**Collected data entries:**
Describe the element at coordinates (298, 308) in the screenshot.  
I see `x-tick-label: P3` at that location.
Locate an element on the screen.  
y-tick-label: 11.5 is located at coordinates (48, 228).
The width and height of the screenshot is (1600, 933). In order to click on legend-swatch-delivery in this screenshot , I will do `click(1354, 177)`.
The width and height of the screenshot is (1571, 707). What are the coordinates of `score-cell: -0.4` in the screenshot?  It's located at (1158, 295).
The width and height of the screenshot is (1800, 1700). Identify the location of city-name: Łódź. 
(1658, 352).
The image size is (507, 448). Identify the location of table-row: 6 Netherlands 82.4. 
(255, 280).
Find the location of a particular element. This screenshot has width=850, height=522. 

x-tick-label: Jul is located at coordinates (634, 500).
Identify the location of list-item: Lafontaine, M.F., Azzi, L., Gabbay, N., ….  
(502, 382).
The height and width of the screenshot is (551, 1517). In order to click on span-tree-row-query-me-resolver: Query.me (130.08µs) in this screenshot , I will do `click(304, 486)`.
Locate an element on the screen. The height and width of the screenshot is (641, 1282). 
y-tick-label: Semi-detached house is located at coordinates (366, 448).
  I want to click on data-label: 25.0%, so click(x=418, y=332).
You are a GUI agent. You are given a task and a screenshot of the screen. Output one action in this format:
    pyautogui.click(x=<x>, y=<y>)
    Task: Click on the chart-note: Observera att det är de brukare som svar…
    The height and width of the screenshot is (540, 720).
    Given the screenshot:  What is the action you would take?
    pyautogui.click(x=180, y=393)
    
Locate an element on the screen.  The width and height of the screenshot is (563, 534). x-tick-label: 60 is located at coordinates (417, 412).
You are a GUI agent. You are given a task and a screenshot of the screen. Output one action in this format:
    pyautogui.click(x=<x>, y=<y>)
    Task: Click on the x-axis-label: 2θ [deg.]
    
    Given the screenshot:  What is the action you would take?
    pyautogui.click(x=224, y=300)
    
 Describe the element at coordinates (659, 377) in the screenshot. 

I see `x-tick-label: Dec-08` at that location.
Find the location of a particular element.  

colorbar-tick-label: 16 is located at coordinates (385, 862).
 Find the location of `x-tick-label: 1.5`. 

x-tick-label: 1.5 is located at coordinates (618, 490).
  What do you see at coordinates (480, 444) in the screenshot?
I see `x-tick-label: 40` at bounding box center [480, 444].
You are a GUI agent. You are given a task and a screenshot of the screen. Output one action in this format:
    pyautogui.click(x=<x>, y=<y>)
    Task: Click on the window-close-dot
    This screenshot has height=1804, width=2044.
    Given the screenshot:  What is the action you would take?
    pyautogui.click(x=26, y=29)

**EXERCISE DIRECTIONS:**
Please write out the records word for word, starting at the very beginning of the records and ending at the line that contains "y-tick-label: 11.5 is", with both of those lines included.

**COMPLETED TASK:**
Describe the element at coordinates (298, 308) in the screenshot.  
I see `x-tick-label: P3` at that location.
Locate an element on the screen.  
y-tick-label: 11.5 is located at coordinates (48, 228).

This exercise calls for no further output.